Caveats, limitations, open issues, or dissenting views

This rule is only relevant if the knowledge-component model is reasonably well-specified. If the mapping between items and knowledge components is poorly specified, it will be very difficult to assess knowledge effectively.

Variations (descendants)

Generalizations (ascendants)

References

Baker, R.S.J.d., Corbett, A.T., Aleven, V. (2008) More Accurate Student Modeling Through Contextual Estimation of Slip and Guess Probabilities in Bayesian Knowledge Tracing. Proceedings of the 9th International Conference on Intelligent Tutoring Systems, 406-415.

Baker, R.S.J.d., Corbett, A.T., Aleven, V. (2008) Improving Contextual Models of Guessing and Slipping with a Truncated Training Set.Proceedings of the 1st International Conference on Educational Data Mining, 67-76.

Bloom, B. S. (1976). Human characteristics and school learning. New York: McGraw-Hill.

Cen, H., Koedinger, K.R., Junker, B. (2007) Is Over Practice Necessary? - Improving Learning Efficiency with the Cognitive Tutor through Educational Data Mining.

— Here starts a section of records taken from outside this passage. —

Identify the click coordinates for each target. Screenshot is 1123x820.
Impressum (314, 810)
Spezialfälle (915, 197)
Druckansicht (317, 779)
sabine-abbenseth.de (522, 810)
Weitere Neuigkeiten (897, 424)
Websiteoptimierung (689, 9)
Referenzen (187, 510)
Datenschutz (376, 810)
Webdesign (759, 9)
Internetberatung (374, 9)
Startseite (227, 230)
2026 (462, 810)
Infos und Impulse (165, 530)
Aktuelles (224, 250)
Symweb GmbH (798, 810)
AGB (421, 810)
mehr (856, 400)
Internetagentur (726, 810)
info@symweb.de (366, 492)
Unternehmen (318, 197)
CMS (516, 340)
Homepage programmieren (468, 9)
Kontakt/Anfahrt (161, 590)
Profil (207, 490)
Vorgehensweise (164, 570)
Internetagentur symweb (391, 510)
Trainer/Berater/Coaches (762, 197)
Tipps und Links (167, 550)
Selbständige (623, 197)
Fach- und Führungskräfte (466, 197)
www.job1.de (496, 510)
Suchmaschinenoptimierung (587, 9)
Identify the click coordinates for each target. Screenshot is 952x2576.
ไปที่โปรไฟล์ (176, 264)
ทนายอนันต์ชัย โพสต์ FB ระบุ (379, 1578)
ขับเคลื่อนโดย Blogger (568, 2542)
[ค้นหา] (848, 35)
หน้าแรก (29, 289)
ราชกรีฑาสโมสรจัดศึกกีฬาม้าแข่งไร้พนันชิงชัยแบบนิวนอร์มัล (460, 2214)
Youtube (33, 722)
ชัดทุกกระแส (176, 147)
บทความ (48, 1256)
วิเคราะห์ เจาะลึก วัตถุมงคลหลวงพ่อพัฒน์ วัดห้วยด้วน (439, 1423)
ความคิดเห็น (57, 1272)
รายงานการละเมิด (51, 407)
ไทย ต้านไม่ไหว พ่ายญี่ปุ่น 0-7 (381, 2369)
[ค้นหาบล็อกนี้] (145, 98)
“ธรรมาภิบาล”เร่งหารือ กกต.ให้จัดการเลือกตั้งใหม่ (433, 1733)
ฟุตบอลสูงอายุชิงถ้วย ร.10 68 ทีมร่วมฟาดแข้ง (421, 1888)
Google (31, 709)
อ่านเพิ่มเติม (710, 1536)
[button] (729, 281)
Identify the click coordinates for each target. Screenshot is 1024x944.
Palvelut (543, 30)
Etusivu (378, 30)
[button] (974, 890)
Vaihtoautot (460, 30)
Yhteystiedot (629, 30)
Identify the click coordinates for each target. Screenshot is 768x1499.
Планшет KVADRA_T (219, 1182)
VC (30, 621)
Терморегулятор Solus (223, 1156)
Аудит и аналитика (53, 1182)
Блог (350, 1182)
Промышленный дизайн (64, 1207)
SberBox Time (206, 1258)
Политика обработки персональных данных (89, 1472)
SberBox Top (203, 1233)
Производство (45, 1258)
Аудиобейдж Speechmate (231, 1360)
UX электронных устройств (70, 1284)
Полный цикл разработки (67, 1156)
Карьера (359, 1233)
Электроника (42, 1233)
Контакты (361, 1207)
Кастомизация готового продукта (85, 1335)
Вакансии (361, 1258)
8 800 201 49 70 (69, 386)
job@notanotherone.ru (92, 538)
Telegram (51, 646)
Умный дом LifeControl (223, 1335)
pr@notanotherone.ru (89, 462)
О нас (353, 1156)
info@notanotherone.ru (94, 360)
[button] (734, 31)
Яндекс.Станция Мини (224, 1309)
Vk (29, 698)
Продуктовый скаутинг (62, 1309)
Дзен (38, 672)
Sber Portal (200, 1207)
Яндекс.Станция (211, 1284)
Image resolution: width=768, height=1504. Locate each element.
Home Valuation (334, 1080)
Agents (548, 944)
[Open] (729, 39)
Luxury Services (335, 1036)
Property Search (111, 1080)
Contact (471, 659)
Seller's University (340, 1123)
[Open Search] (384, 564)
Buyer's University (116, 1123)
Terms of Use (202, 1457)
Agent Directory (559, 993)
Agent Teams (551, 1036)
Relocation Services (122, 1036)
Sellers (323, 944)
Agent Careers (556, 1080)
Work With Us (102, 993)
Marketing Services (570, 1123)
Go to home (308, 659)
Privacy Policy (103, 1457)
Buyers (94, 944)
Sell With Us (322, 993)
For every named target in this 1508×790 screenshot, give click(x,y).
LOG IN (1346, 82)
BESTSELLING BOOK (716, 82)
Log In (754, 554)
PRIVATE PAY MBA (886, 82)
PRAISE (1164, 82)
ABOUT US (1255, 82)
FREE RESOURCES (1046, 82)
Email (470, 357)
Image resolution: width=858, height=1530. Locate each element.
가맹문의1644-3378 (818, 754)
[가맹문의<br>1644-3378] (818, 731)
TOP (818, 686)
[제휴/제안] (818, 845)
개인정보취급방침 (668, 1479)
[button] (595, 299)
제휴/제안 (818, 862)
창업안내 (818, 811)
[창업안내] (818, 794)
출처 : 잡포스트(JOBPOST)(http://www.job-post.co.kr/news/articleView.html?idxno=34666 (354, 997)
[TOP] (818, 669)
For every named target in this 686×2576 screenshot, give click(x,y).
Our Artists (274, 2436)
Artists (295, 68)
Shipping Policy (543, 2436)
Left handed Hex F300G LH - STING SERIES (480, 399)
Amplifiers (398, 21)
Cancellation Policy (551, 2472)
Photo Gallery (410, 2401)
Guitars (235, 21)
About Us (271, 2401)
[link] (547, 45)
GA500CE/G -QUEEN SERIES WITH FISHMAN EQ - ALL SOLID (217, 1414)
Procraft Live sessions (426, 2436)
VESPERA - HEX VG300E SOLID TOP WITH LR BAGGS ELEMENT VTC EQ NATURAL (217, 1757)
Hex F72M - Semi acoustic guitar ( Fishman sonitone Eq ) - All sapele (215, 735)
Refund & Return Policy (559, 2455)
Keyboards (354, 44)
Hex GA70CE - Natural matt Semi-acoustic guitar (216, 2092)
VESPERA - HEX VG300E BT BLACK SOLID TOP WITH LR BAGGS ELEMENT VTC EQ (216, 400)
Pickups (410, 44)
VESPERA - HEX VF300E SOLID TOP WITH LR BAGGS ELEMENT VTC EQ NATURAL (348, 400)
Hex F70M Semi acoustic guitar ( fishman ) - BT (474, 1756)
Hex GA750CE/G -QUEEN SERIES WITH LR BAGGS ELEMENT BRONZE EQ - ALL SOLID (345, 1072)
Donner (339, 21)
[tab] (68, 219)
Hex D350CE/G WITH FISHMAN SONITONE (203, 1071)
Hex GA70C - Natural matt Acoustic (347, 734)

Proceedings of AIED 2007, 511-518

Corbett, A. T., & Anderson, J. R. (1995). Knowledge tracing: Modeling the acquisition of procedural knowledge. User Modeling and User-Adapted Interaction, 4, 253-278.

Corbett, A. T., & Bhatnagar, A. (1997). Student modeling in the ACT programming tutor: Adjusting a procedural learning model with declarative knowledge, Proceedings of the Sixth International Conference on User Modeling.

Murray, T., & Arroyo, I. (2002). Towards Measuring and Maintaining the Zone of Proximal Development in Adaptive Instructional Systems. Proceedings of the Sixth International Conference on Intelligent Tutoring Systems.